● ACTION ITEM
Report how many lines of the records below include the word "refresh". Give nothing but the number.

[[ GIVEN INFORMATION open ]]

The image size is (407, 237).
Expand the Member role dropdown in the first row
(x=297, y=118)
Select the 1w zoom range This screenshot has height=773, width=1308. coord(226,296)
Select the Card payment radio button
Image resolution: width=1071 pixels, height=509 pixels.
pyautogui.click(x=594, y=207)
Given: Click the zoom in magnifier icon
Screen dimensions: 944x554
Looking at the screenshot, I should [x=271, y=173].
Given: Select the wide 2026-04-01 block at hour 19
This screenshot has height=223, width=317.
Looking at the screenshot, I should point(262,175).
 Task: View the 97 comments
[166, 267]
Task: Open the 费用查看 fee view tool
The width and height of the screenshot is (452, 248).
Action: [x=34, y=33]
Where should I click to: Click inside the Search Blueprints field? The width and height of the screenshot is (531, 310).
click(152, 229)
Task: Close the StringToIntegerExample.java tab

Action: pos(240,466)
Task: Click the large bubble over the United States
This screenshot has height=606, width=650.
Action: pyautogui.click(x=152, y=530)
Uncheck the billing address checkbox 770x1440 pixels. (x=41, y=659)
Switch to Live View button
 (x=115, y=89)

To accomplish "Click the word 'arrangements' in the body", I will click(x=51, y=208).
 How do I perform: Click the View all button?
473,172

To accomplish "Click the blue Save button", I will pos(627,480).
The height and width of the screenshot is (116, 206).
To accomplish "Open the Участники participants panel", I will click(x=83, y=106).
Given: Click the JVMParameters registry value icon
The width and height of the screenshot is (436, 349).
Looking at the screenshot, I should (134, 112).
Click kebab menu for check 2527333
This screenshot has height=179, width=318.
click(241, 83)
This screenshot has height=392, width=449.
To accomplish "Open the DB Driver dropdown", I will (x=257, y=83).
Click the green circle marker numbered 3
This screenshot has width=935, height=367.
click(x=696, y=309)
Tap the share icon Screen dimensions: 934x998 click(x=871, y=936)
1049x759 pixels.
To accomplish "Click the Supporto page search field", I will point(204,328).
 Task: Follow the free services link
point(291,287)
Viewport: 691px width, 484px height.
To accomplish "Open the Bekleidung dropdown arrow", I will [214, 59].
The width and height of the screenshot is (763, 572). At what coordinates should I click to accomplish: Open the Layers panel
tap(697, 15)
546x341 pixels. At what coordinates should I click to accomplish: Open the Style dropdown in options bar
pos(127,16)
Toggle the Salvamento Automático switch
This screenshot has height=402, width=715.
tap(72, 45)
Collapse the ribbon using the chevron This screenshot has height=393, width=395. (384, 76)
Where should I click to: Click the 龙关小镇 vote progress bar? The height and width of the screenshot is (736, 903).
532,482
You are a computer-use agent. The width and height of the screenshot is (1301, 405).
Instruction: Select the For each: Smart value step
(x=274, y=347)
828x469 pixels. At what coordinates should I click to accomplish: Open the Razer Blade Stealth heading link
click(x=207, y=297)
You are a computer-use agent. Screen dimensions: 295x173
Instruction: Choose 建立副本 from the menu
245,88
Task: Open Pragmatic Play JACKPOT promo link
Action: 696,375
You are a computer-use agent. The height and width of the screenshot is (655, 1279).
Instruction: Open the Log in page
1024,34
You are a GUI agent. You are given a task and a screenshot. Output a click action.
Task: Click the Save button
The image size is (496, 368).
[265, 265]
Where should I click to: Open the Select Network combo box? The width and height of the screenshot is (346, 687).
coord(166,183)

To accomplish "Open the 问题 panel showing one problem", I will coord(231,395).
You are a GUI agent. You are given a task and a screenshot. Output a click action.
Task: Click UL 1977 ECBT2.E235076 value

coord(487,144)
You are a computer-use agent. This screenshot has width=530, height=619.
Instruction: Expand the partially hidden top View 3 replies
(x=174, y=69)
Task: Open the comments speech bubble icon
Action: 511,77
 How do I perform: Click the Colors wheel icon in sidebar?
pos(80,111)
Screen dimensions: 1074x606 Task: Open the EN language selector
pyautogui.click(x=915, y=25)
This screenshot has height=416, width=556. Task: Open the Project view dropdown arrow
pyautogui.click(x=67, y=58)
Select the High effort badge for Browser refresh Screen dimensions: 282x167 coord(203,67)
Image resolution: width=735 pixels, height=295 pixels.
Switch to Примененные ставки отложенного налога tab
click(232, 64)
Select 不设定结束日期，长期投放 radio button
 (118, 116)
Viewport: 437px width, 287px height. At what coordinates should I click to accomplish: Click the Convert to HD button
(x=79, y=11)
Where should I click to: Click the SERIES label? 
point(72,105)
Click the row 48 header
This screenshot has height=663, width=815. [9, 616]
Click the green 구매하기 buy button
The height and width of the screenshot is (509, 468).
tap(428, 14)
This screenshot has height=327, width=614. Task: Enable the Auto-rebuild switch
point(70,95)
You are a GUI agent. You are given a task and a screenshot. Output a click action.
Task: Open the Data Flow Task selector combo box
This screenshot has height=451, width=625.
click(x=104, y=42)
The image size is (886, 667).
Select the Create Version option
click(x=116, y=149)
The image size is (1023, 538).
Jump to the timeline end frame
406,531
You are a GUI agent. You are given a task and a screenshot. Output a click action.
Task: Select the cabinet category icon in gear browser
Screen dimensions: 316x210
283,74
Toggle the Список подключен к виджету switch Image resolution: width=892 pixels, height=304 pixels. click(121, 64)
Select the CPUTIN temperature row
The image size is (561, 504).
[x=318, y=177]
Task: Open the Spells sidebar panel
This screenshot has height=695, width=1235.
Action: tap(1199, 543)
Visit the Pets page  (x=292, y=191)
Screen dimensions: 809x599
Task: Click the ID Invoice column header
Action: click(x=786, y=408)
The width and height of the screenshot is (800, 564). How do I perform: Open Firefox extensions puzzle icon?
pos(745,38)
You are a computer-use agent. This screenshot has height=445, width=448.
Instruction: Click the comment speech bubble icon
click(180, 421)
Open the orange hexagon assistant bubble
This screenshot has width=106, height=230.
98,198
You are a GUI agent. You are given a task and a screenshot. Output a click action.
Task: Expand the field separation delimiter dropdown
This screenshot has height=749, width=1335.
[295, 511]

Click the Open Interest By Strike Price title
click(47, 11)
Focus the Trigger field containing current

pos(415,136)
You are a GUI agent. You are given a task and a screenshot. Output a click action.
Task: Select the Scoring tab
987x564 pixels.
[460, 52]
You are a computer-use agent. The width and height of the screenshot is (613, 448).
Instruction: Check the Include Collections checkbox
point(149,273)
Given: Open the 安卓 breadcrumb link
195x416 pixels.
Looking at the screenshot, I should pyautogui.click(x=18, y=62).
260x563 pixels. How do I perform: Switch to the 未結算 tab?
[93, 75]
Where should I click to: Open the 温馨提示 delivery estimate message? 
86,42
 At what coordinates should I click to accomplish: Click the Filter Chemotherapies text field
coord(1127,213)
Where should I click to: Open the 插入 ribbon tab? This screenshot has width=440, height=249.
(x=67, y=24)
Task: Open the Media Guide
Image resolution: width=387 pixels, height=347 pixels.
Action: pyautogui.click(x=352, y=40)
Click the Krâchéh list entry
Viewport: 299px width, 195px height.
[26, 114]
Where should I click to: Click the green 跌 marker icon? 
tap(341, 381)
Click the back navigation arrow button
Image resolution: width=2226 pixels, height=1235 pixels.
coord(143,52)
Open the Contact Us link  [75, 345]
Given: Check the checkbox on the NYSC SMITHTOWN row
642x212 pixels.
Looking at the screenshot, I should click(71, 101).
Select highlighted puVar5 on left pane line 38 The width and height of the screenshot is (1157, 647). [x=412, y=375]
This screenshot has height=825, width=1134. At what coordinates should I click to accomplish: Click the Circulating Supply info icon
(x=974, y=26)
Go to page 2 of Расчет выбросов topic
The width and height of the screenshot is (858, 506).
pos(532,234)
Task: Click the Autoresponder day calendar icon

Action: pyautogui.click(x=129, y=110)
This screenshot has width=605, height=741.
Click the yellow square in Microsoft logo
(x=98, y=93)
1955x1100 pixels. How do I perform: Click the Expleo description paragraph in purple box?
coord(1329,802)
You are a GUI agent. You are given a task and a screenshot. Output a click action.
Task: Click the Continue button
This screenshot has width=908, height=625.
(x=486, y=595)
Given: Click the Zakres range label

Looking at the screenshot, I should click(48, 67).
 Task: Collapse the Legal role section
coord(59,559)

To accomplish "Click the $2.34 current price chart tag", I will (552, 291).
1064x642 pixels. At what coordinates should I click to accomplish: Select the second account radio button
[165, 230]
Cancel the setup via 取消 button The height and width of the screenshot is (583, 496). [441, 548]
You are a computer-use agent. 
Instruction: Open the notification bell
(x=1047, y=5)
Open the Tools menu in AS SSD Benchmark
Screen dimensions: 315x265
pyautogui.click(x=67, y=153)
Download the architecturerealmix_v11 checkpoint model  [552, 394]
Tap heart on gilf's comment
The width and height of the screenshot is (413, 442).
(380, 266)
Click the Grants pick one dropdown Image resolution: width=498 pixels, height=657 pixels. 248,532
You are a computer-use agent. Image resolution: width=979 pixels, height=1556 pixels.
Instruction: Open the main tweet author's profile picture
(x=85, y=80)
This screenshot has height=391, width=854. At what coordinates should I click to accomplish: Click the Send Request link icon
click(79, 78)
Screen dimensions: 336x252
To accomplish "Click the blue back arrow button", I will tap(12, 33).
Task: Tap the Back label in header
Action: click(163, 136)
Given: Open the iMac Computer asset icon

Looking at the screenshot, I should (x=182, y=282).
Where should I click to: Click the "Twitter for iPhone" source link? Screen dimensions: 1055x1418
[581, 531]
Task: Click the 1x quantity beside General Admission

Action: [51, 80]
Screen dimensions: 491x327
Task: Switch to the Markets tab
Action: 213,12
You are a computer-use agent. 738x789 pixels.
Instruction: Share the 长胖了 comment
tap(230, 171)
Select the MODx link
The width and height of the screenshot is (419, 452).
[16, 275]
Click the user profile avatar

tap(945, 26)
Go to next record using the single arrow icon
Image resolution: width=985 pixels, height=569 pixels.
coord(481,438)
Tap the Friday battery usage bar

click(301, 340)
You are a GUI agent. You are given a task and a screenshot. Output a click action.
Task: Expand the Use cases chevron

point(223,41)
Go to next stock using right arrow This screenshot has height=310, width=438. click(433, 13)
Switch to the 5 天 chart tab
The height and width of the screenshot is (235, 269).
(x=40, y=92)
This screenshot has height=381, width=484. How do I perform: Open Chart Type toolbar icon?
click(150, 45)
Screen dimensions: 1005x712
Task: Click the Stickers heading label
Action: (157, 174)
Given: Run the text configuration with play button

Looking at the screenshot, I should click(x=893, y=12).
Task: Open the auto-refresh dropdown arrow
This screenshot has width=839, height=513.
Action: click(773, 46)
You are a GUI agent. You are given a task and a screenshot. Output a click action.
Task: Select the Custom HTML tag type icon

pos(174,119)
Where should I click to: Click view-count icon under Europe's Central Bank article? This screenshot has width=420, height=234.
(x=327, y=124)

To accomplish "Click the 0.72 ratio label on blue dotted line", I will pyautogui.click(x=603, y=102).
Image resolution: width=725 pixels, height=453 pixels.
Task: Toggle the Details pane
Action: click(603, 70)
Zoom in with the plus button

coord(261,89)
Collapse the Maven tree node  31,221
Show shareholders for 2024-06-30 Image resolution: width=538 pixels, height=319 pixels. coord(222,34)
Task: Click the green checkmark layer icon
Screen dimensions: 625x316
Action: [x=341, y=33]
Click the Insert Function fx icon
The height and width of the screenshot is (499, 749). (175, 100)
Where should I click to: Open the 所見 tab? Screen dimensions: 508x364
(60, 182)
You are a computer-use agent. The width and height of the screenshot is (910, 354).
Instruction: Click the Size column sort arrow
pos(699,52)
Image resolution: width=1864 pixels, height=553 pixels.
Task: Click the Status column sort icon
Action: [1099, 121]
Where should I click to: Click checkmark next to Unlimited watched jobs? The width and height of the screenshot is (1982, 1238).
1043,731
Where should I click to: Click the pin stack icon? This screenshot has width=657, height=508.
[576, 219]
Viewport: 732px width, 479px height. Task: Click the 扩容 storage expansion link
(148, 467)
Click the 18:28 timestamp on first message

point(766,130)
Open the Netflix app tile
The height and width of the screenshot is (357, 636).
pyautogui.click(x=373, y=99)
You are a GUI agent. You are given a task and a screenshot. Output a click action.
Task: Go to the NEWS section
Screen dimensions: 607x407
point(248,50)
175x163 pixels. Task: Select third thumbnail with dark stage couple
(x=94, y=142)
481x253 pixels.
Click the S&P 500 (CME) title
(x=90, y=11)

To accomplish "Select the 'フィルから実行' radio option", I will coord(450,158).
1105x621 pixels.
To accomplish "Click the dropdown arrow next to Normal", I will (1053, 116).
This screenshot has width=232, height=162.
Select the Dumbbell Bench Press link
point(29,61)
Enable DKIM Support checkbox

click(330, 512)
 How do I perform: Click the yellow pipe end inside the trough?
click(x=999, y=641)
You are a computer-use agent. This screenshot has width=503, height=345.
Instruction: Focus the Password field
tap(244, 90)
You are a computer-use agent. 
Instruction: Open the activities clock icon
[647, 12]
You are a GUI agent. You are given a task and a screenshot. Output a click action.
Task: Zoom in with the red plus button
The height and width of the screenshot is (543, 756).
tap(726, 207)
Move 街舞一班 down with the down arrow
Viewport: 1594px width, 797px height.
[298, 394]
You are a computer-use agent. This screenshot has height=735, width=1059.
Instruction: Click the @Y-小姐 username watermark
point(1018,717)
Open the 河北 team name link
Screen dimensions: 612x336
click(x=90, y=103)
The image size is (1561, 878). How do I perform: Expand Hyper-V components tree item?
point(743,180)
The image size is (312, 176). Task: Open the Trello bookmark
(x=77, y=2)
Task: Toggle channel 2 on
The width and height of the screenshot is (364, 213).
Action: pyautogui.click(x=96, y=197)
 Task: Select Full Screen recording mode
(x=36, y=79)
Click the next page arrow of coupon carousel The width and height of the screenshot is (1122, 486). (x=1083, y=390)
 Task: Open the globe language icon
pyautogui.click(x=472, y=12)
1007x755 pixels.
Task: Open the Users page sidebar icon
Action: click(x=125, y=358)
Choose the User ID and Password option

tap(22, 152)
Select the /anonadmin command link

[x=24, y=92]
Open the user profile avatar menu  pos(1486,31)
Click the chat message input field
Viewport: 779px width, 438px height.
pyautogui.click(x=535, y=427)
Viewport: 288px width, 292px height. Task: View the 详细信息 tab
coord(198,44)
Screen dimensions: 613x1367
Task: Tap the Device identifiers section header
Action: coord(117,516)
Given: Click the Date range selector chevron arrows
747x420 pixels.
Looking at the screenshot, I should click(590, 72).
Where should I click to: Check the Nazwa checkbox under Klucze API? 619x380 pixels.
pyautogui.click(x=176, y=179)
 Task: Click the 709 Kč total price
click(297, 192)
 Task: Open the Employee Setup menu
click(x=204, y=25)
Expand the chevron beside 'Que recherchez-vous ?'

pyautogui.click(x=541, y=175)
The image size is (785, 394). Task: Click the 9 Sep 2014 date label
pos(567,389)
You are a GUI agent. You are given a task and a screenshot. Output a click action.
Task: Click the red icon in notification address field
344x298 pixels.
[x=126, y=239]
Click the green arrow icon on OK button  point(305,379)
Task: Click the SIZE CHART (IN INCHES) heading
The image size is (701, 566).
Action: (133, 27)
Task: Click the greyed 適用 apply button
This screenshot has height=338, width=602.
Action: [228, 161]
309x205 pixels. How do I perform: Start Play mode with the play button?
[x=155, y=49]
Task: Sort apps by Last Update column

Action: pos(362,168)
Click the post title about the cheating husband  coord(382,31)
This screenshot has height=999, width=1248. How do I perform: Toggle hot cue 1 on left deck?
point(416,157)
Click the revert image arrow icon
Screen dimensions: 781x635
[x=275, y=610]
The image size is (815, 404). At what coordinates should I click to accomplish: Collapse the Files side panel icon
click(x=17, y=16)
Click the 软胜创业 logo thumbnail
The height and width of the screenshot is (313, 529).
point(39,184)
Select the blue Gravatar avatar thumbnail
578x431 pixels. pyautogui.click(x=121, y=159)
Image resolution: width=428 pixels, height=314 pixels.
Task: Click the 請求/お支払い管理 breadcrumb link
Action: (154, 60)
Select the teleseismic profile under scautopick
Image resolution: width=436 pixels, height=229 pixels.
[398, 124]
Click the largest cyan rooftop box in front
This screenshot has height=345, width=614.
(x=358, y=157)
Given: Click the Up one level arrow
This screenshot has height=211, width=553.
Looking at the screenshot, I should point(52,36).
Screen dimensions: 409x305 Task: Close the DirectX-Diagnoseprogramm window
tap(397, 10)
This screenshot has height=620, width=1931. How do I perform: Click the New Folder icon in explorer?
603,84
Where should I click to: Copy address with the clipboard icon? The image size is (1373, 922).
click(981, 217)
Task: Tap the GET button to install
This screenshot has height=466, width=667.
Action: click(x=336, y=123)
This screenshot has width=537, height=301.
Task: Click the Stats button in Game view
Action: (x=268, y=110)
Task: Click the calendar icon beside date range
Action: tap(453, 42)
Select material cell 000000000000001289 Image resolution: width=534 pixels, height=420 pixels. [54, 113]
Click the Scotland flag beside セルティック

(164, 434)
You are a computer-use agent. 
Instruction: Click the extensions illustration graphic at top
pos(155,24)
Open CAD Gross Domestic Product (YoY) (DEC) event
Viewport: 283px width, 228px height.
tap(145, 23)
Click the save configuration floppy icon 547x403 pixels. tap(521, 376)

[[ GIVEN INFORMATION closed ]]

● RESPONSE TO THIS EXERCISE
2